25

I have one of my passwords commited in probably few files in my Git repo. Is there some way to replace this password with some other string in whole history automatically so that there is no trace of it? Ideally if I could write simple bash script receiving strings to find and replace by and doing whole work itself, something like:

./replaceStringInWholeGitHistory.sh "my_password" "xxxxxxxx"

Edit: this question is not a duplicate of that one, because I am asking about replacing strings without removing whole files.

Karol Selak
  • 4,248
  • 6
  • 35
  • 65
  • It can be done. Have you publish you repo on a remote server (github, gitlab, other...) ? Are there other person that work with it ? – Techniv Oct 26 '17 at 09:42
  • Possible duplicate of [Remove sensitive files and their commits from Git history](https://stackoverflow.com/questions/872565/remove-sensitive-files-and-their-commits-from-git-history) – kowsky Oct 26 '17 at 09:44
  • To be strict, this is our company account, few people has access to it, and we use internal GitHub repo on own server. But in general, every person having access to repo is trusted for now. – Karol Selak Oct 26 '17 at 09:46

3 Answers3

23

git filter-repo --replace-text

Git 2.25 man git-filter-branch already clearly recommends using git filter-repo instead of git filter-tree, so here we go.

Install https://superuser.com/questions/1563034/how-do-you-install-git-filter-repo/1589985#1589985

python3 -m pip install --user git-filter-repo

and then use:

echo 'my_password==>xxxxxxxx' > replace.txt
git filter-repo --replace-text replace.txt

or equivalent with Bash magic:

git filter-repo --replace-text <(echo 'my_password==>xxxxxxxx')

Tested with this simple test repository: https://github.com/cirosantilli/test-git-filter-repository and replacement strings:

d1==>asdf
d2==>qwer

The above acts on all branches by default (so invasive!!!), to act only on selected branches use: git filter-repo: can it be used on a specific branch? e.g.:

--refs HEAD
--refs refs/heads/master

and only to act on a specified commit range you can: How to modify only a range of commits with git filter-repo instead of the entire branch history?

--refs HEAD~2..master
--refs HEAD~2..HEAD

The option --replace-text option is documented at: https://github.com/newren/git-filter-repo/blob/7b3e714b94a6e5b9f478cb981c7f560ef3f36506/Documentation/git-filter-repo.txt#L155

--replace-text <expressions_file>::

A file with expressions that, if found, will be replaced. By default, each expression is treated as literal text, but regex: and glob: prefixes are supported. You can end the line with ==> and some replacement text to choose a replacement choice other than the default of ***REMOVED***.

How to replace in a single file: git-filter-repo replace text by expression in a single file

Of course, once you've pushed a password publicly, it is always too late, and you will have to change the password, so I wouldn't even bother with the replace in this case: Remove sensitive files and their commits from Git history

Related: How to substitute text from files in git history?

————————

* The exercise
Please state, from the Git history thread above, what git filter-repo substitutes for a matched expression when the line gives no replacement text after ==>.

* Dataset extract
————————

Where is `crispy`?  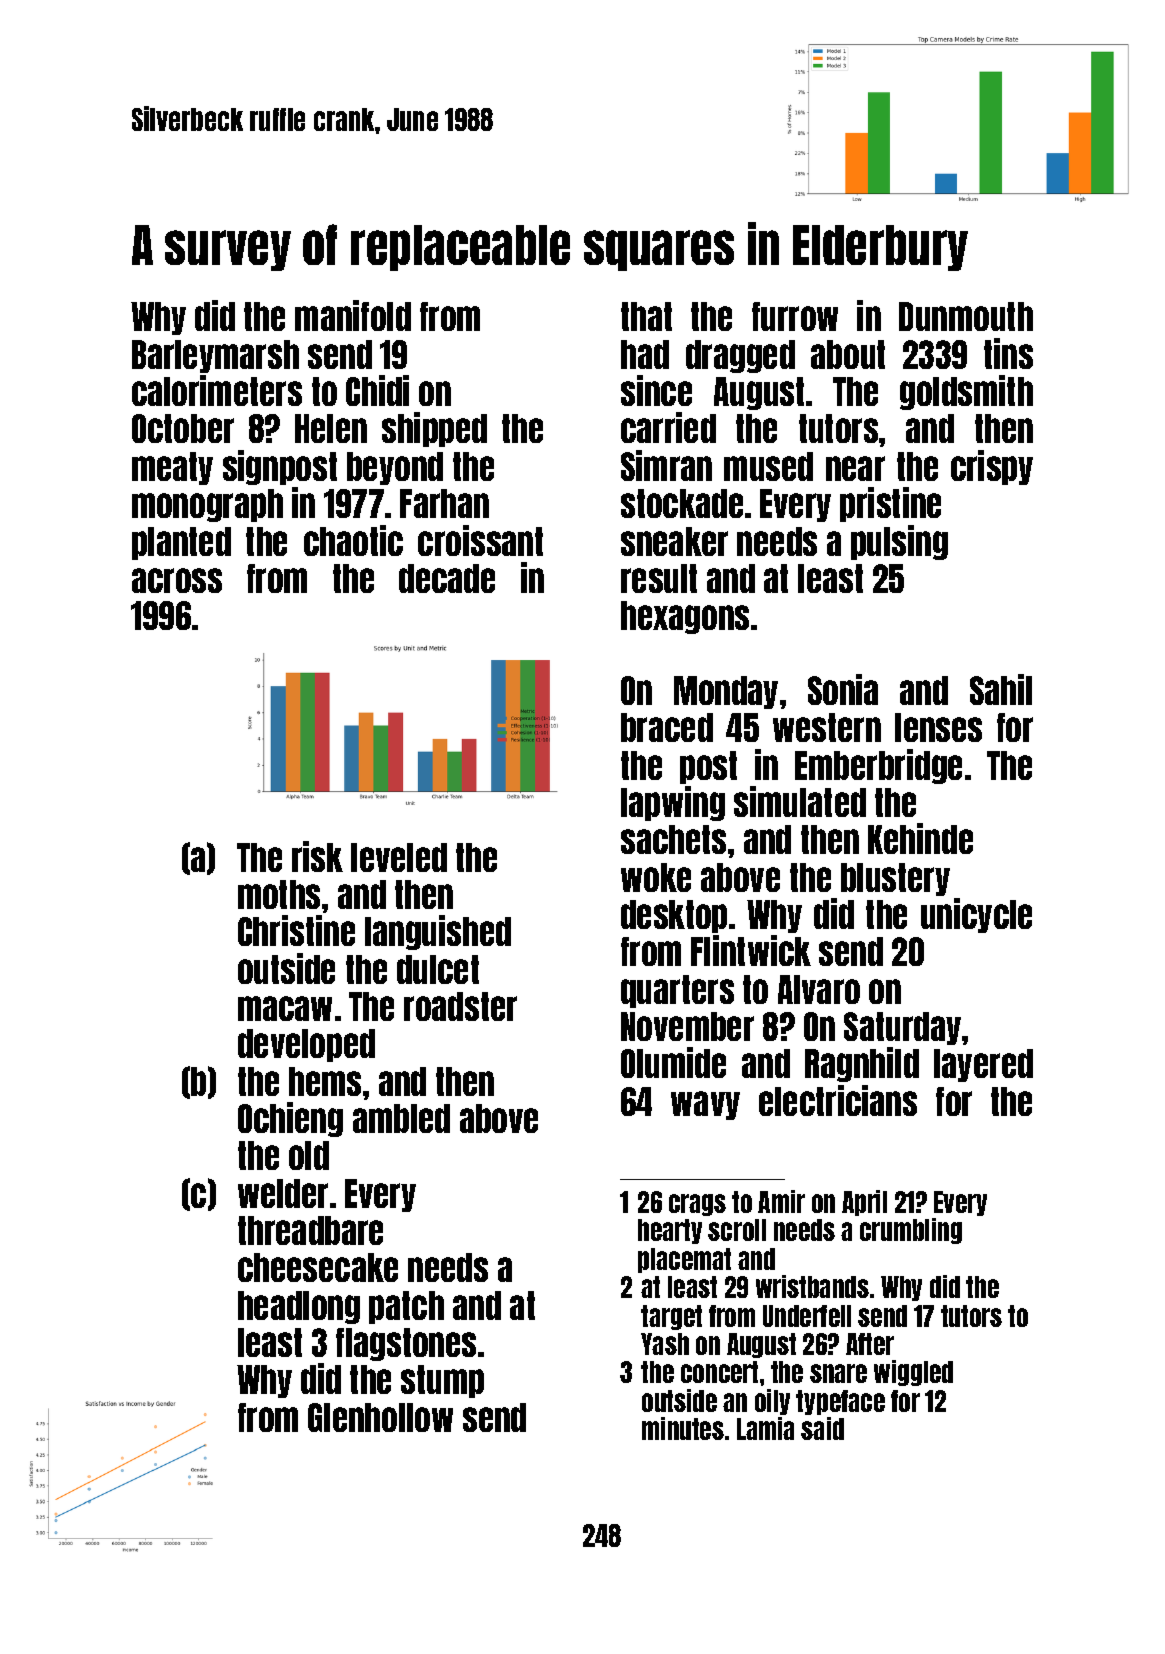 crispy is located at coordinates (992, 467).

————————

* Task answer
It substitutes the default text ***REMOVED***.